Dee Winters estaba ocupado cuando sonó su teléfono el 24 de abril, el segundo día del draft de la NFL. Se estaba mudando a una casa nueva en Arlington, Texas, reorganizando cajas y decidiendo qué iba en cada lugar.
Al otro lado de la línea estaba el vicepresidente ejecutivo de los Dallas Cowboys, Stephen Jones, quien le comunicó a Winters que había sido traspasado a los Cowboys desde los San Francisco 49ers.
El linebacker no tendrá que viajar muy lejos hasta el AT&T Stadium para los partidos, y el trayecto hasta “The Star” en Frisco, Texas, tampoco resultará demasiado agotador, dependiendo de la hora del día.
“Así que, supongo que todo salió a la perfección”, comentó Winters, quien se desempeña como linebacker.
¿La mala noticia?. Winters acababa de enviar su camioneta a California para el inicio del programa de temporada baja de los 49ers. Ahora tendrá que enviarla de regreso a Texas.
Y eso le parece bien a Winters, quien jugó a nivel universitario en la TCU.
“Definitivamente no tenía planes de ser traspasado, pero todo sucede por una razón”, afirmó. “Y estoy entusiasmado de estar de vuelta en casa y de tener la oportunidad de jugar para los Dallas Cowboys”.

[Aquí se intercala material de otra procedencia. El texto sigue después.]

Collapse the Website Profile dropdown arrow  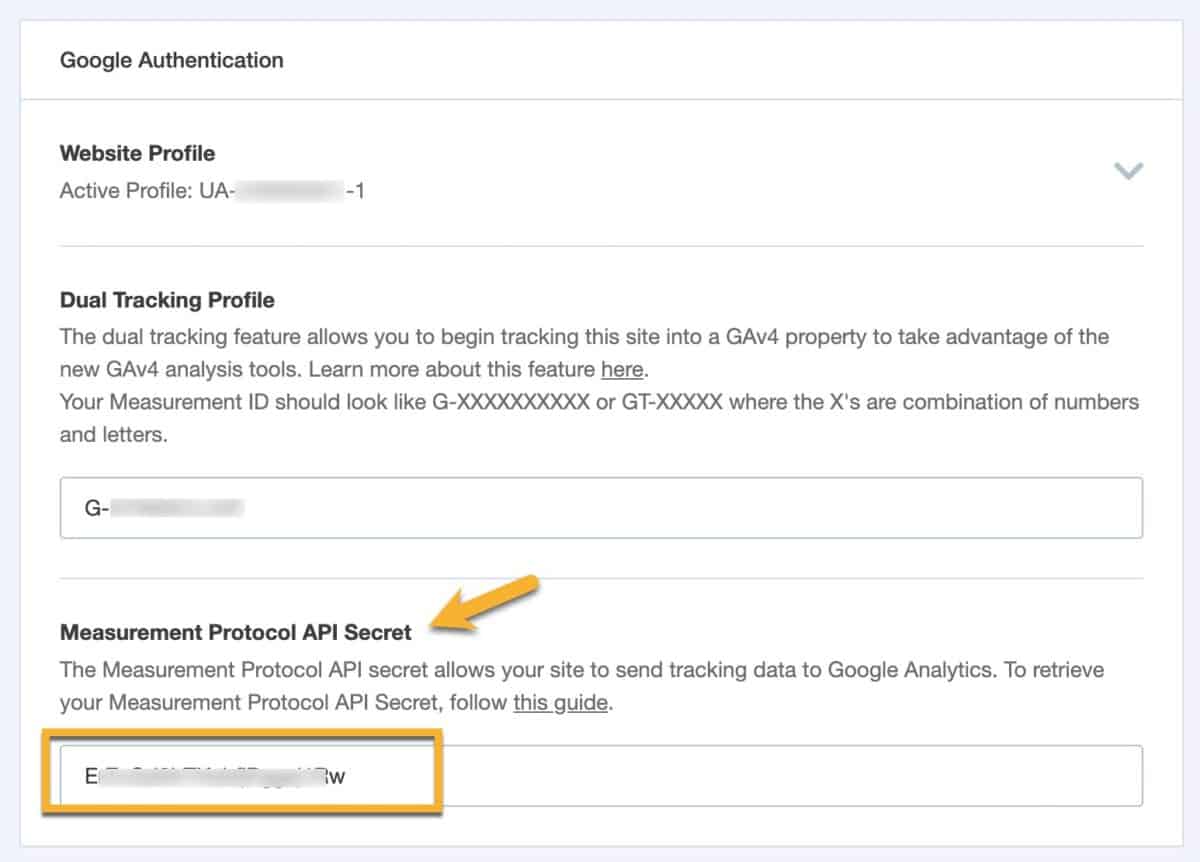[1128, 170]
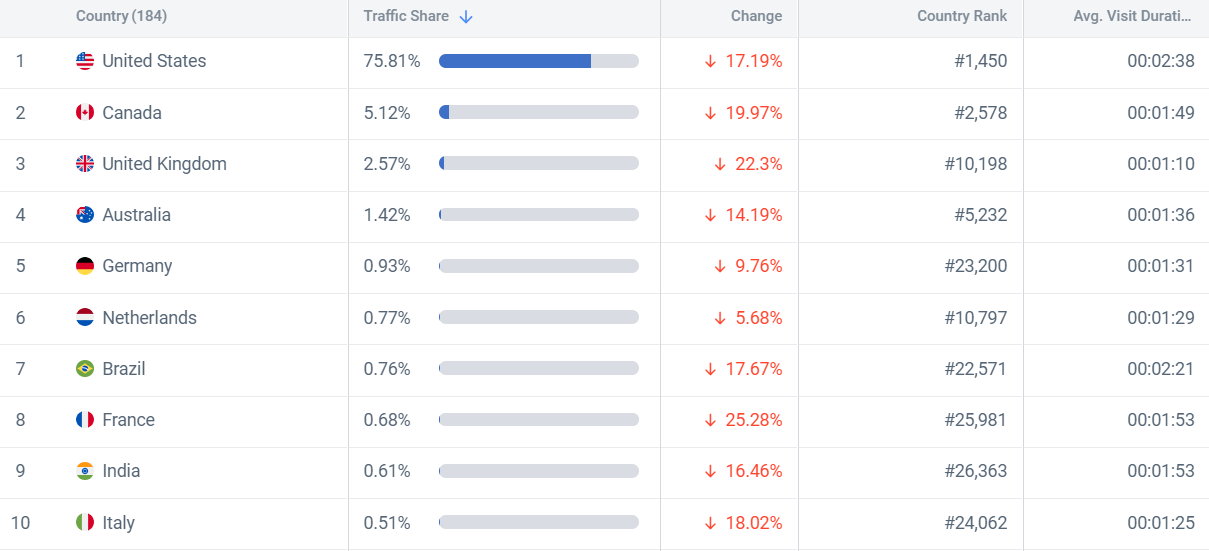
Task: Sort by the Change column header
Action: 756,16
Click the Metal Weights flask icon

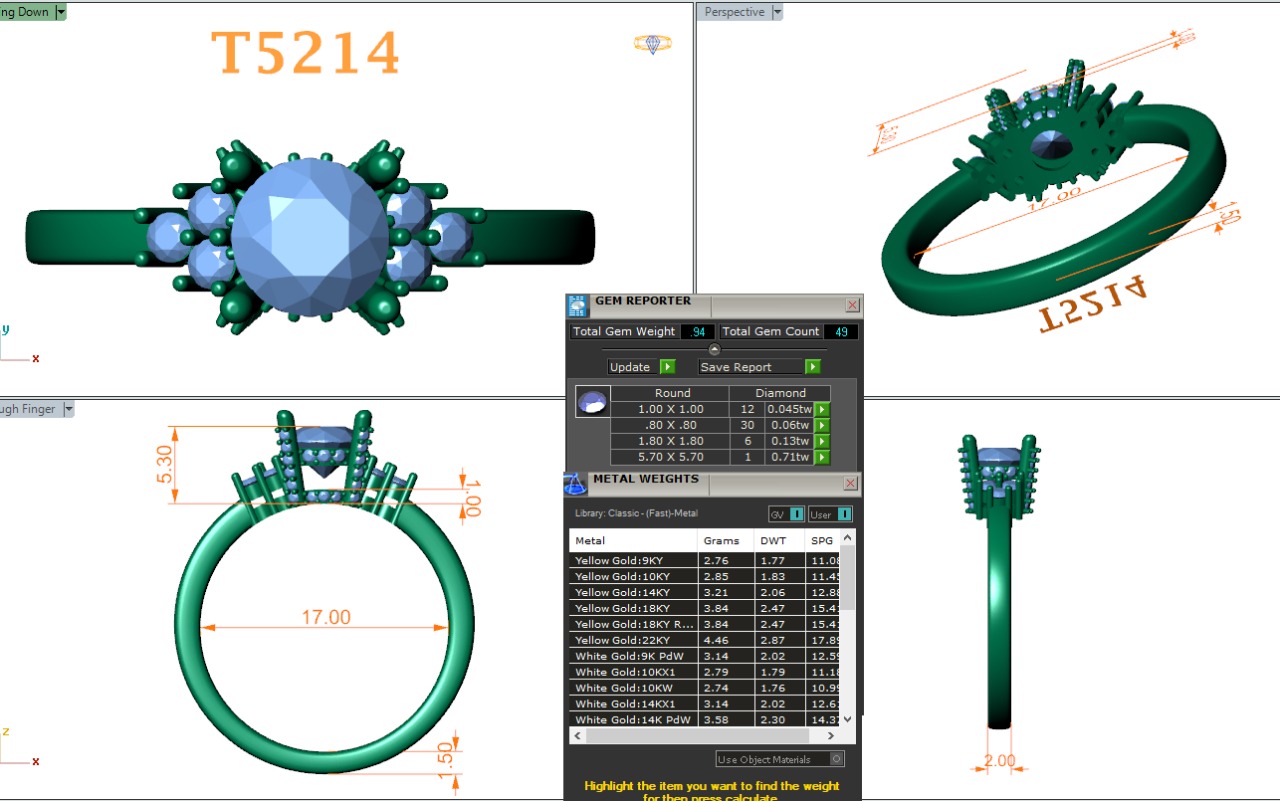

Se espera que Winters desempeñe un papel destacado en la defensiva de los Cowboys. Al no lograr atraer a ninguno de los principales linebackers agentes libres (como Quay Walker, Nakobe Dean o Devin Lloyd) y al no encontrarse en posición de seleccionar a un apoyador en el draft —al carecer de una selección de segunda ronda tras haber elegido al safety Caleb Downs y al ala defensiva Malachi Lawrence en la primera ronda—, los Cowboys recurrieron al canje.